Jones Lumber & Merc. Co. v. Faris

Decision Date26 April 1894
Citation5 S.D. 348,58 N.W. 813
PartiesJONES LUMBER & MERCANTILE CO., Plaintiff, v. FARIS, Defendant.
CourtSouth Dakota Supreme Court

Appeal from Circuit Court, Edmunds County, S.D.

Hon. H. G. Fuller, Judge

Motion denied

L. W. Crofoot and Dudley P. Wayne

Attorneys for appellant.

C. H. Barron and Albert Gunderson

Attorneys for respondent.

Opinion filed April 26, 1894

KELLAM, J.

This case is now before us on respondent’s motion to strike from appellant’s abstract all that purports to show the proceedings before the trial court, upon the following grounds:

(1) As appears from said abstract, no motion for a new trial was made by appellant to the lower court.

(2) No bill of exception as appears from said abstract, was settled in this cause.

(3) The notice of appeal served by appellant does not require or demand a review of an order denying a motion for a new trial, or a review of the evidence or rulings of the court.”

A motion for a new trial is not a prerequisite to an appeal, so that it is not jurisdictional. Where there is no such motion, this court will not review the question of the sufficiency of the evidence to support the verdict. Pierce v. Manning, 2 S.D. 517, 51 N.W. 332 (1892); Evenson v. Webster, 3 S.D. 382, 53 N.W. 747, 44 AmStRep 802 (1892). While it is a better and more correct practice for the abstract to show specifically the fact that a motion was so made and denied, still, where the appellant, by the matters stated in his abstract, and by his asssignment of errors, presents for review questions which could not properly be presented unless such motion had been made, and the respondent does not dispute the fact that a motion was actually made and denied by the trial court, this court will consider appellant’s abstract as claiming that it was made. If respondent desires to raise the question that no motion was in fact made, he should do it by an additional abstract. A motion to strike out portions of appellant’s abstract, on the ground that it is not specifically stated therein that a motion for a new trial was made and denied, will be refused.

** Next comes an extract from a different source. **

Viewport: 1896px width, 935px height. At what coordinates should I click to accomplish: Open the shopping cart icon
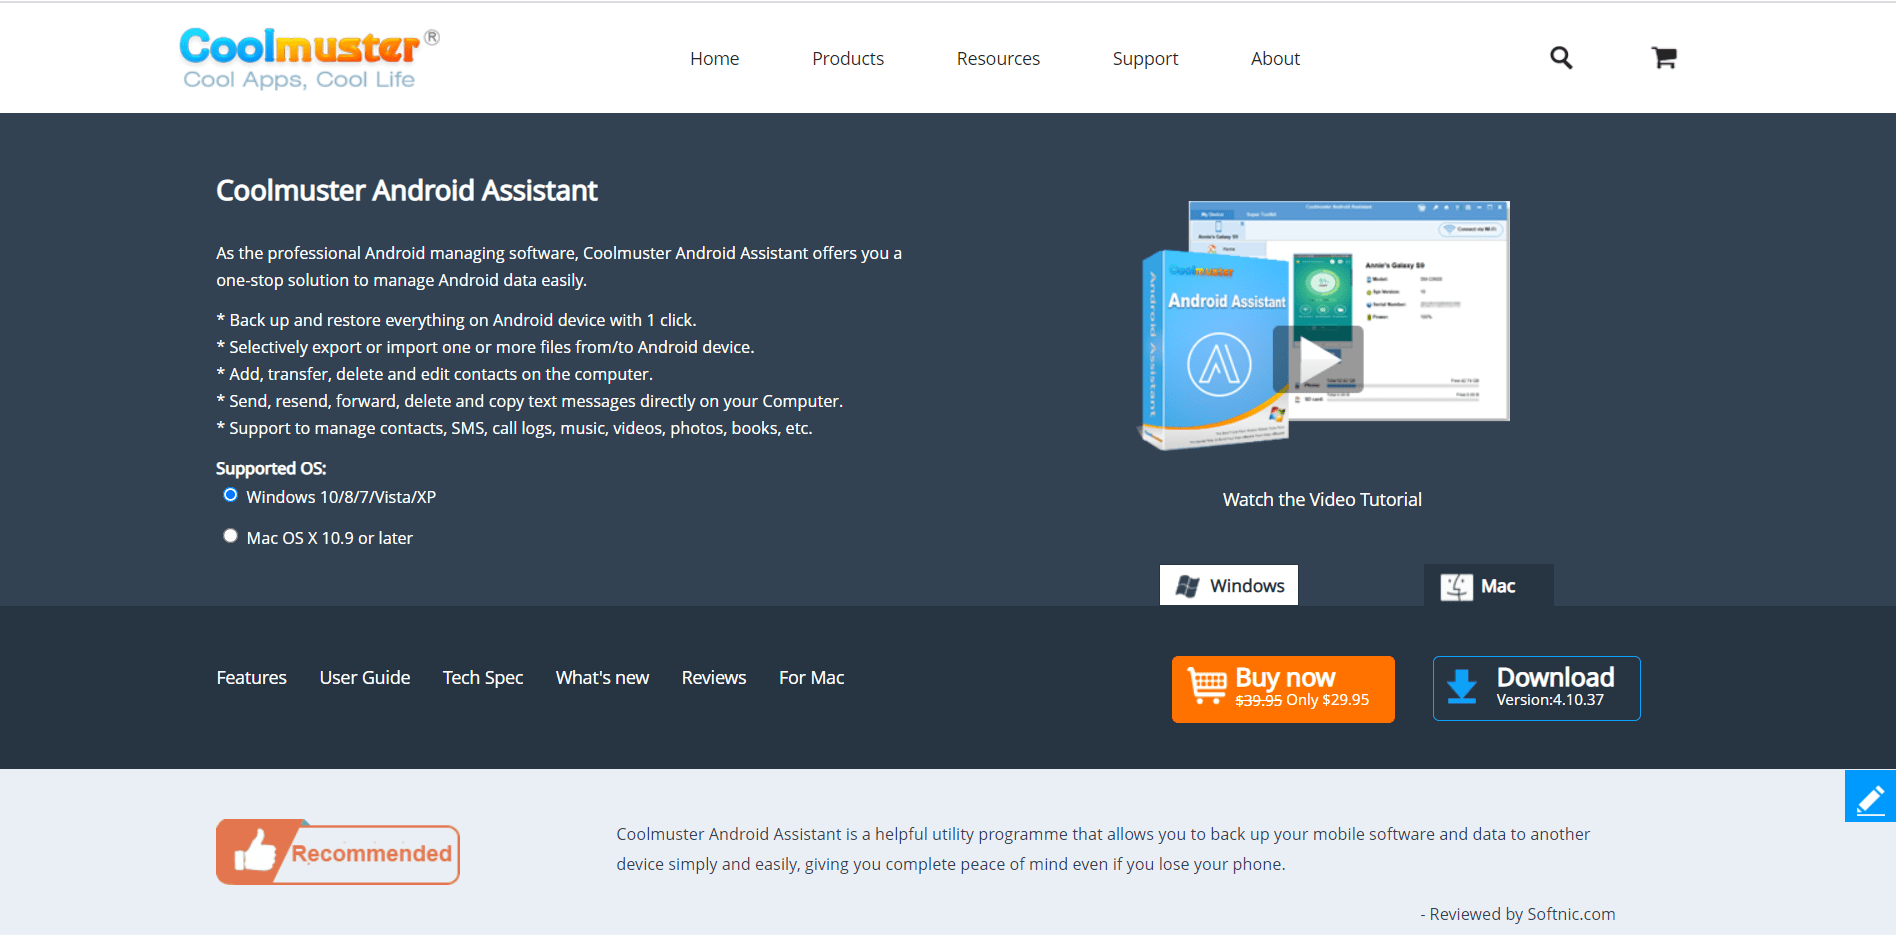pyautogui.click(x=1664, y=58)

The motion, so far as it rests on the second ground, will be disposed of on the same theory, with the further suggestion that in this case that portion of the abstract which it is sought to have eliminated is distinctly headed Bill of Exceptions.” While it is not catagorically alleged that a bill was duly settled or that what is stated in the abstract is taken from such a bill, such is the plain intendment, and it will be considered to be so claimed by the abstract. If respondent desires to make the point that no bill was settled, he should do so by an additional abstract. Thompson v. Silvers, 59 Iowa 670, 13 N.W. 854, fully supports these conclusions.

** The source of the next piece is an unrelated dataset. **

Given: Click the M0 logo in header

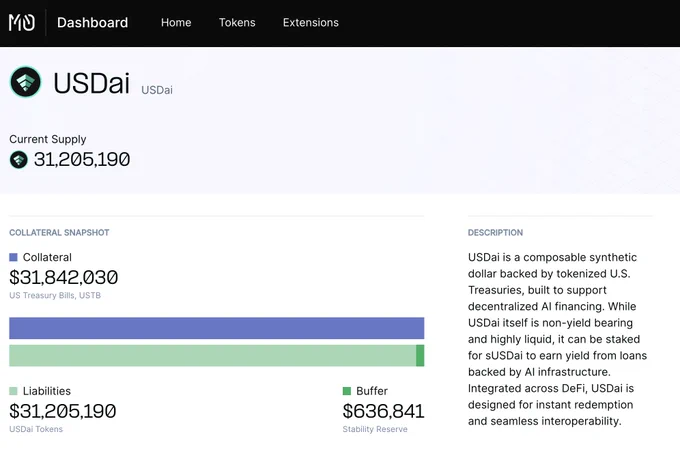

The third ground upon which this motion is based is that, the appeal not being from an order denying a motion for a new trial, but simply from the judgment, this court, on such appeal cannot review either the evidence, as to its sufficiency to support the verdict, or the rulings of the court upon the admission or rejection of evidence. Our statute and that of California are the same as to the grounds for a motion for a new trial, and the relation of such motion to the subsequent proceeding of appeal. In Brown v. Tolles, 7 Cal. 398, the supreme court of that state held that, while the facts of a case would not be reviewed unless a new trial had been demanded in the court below, yet errors in law occurring at the trial would be reviewed, although no motion for a new...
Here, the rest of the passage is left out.